_やること:_
「Describe the element at coordinates (348, 16)」がある行から、リストの終わりまでの部分を、その行もふくめて一字も変えずに書き写してください。画像は答えに入れないでください。

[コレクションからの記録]

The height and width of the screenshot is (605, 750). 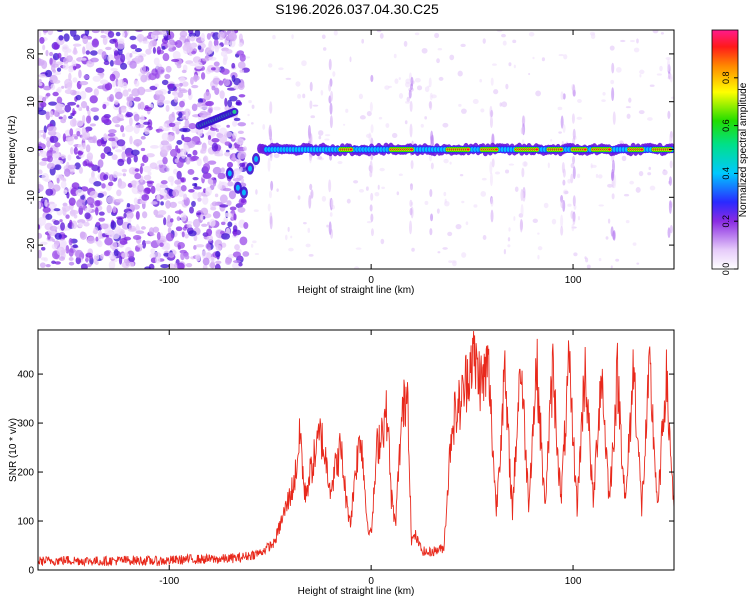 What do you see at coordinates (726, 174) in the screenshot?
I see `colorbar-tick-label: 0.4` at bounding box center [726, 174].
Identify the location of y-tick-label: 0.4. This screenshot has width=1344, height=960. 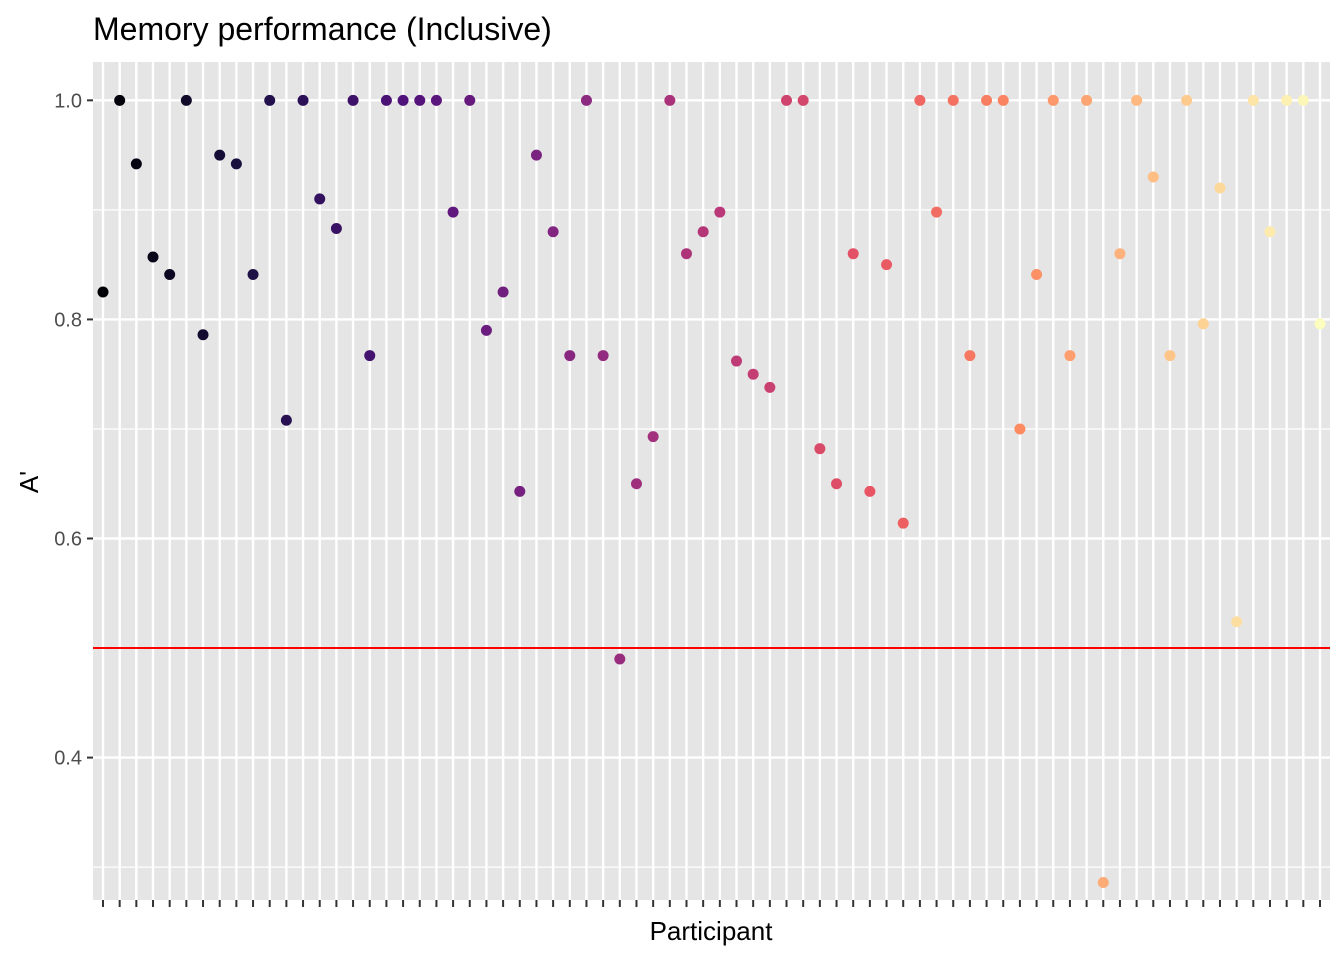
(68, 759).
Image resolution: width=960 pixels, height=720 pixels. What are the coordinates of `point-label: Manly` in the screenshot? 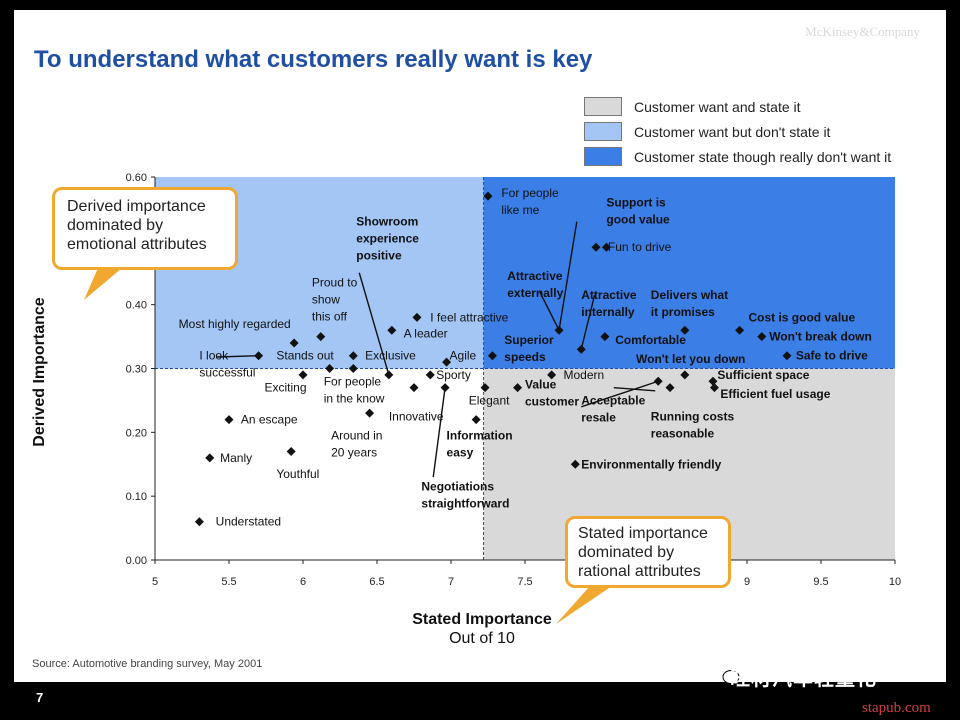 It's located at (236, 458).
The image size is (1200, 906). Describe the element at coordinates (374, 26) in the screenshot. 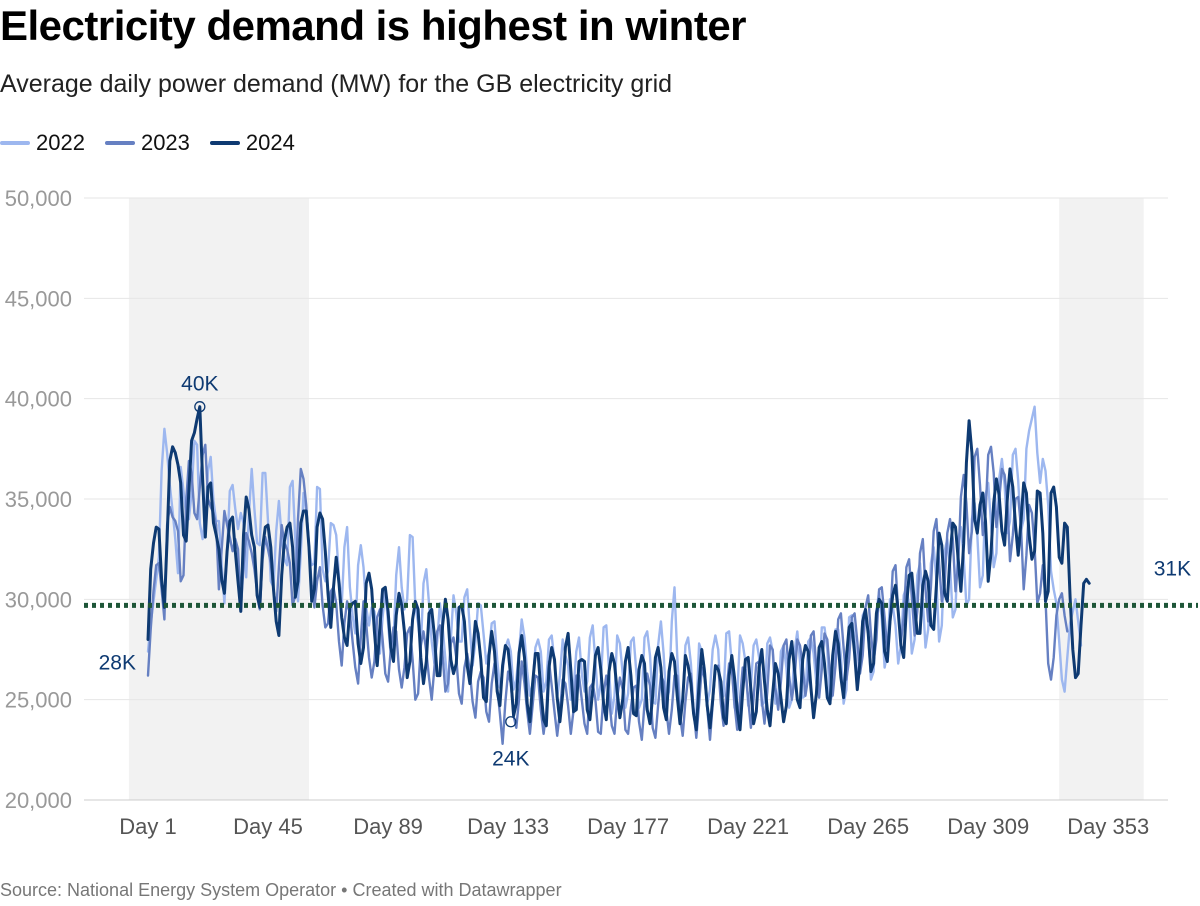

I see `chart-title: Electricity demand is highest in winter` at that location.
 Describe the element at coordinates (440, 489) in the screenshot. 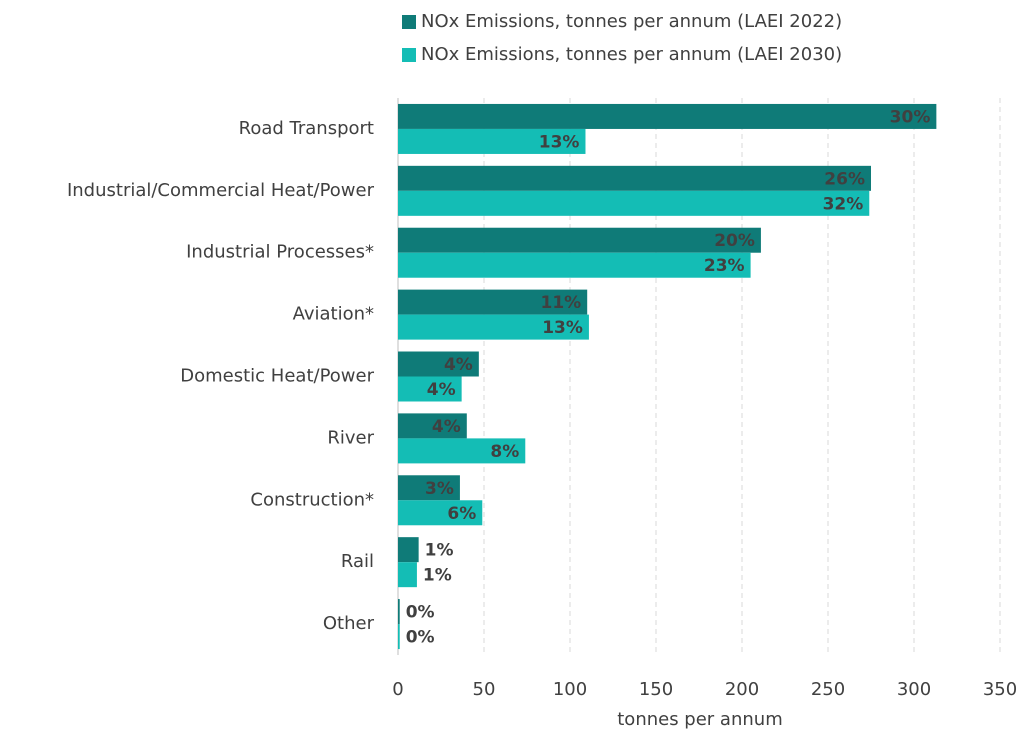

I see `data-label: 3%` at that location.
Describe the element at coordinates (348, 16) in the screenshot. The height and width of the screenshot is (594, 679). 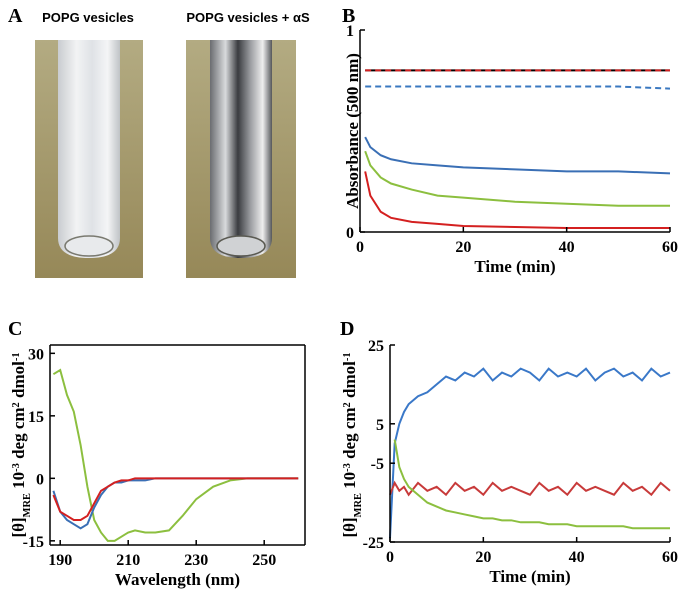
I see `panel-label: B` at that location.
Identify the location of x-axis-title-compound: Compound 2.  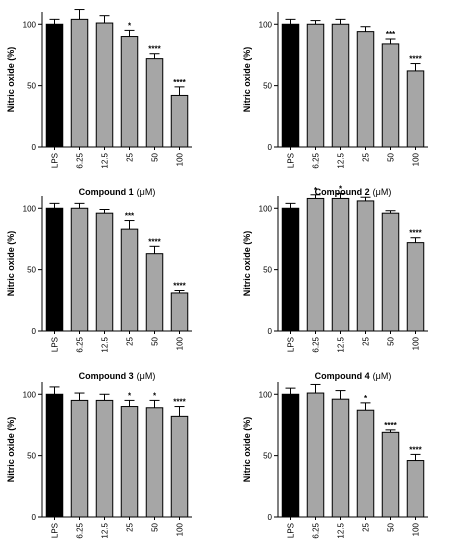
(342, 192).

_答え:_
Describe the element at coordinates (348, 16) in the screenshot. The height and width of the screenshot is (594, 679). 
I see `panel-label: B` at that location.
Identify the location of x-axis-title-compound: Compound 2.  
(342, 192).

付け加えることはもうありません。